David Santisteban García (born 26 June 2001) is a Spanish footballer who plays as a forward for Segunda Federación club Fuenlabrada.

==Club career==
Born in La Unión, Region of Murcia, Santisteban represented EF Torre Pacheco, Kelme CF and Granada CF as a youth.
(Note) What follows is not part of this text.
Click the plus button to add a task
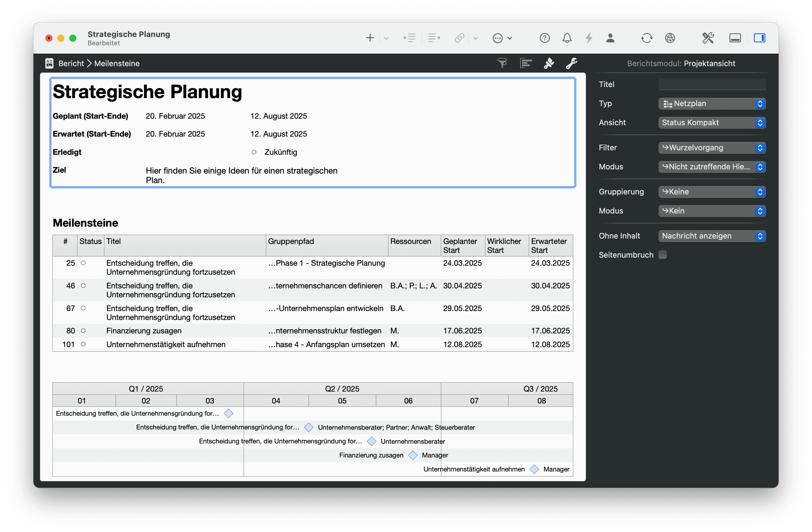Screen dimensions: 812x532 (369, 38)
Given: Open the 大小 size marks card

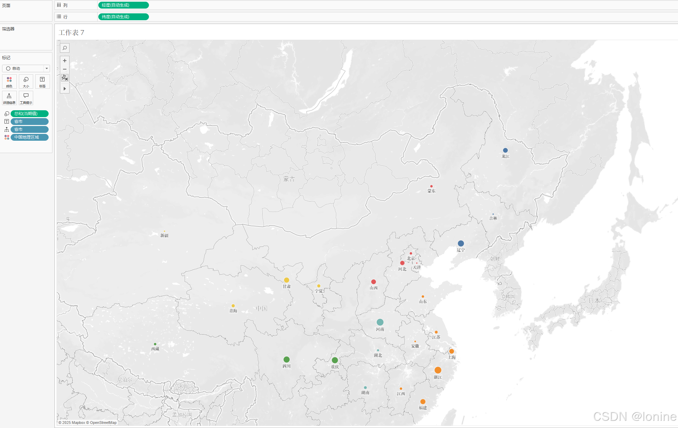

On 20 August 2020, he signed for FC Cartagena and was initially assigned to the reserves in Tercera División.

Santisteban made his senior debut on 18 October 2020, starting and scoring the opener in a 2–0 home win against Racing Murcia FC. He made his first team debut the following 26 February, coming on as a late substitute for Elady Zorrilla in a 1–0 Segunda División home win against CD Leganés.

On 13 July 2021, Santisteban signed a three-year contract with Sevilla FC, being assigned to the reserves in Primera División RFEF.

==Personal life==
Santisteban's older brother Iván is also a footballer. A defender, he also played for Cartagena's reserve and first teams.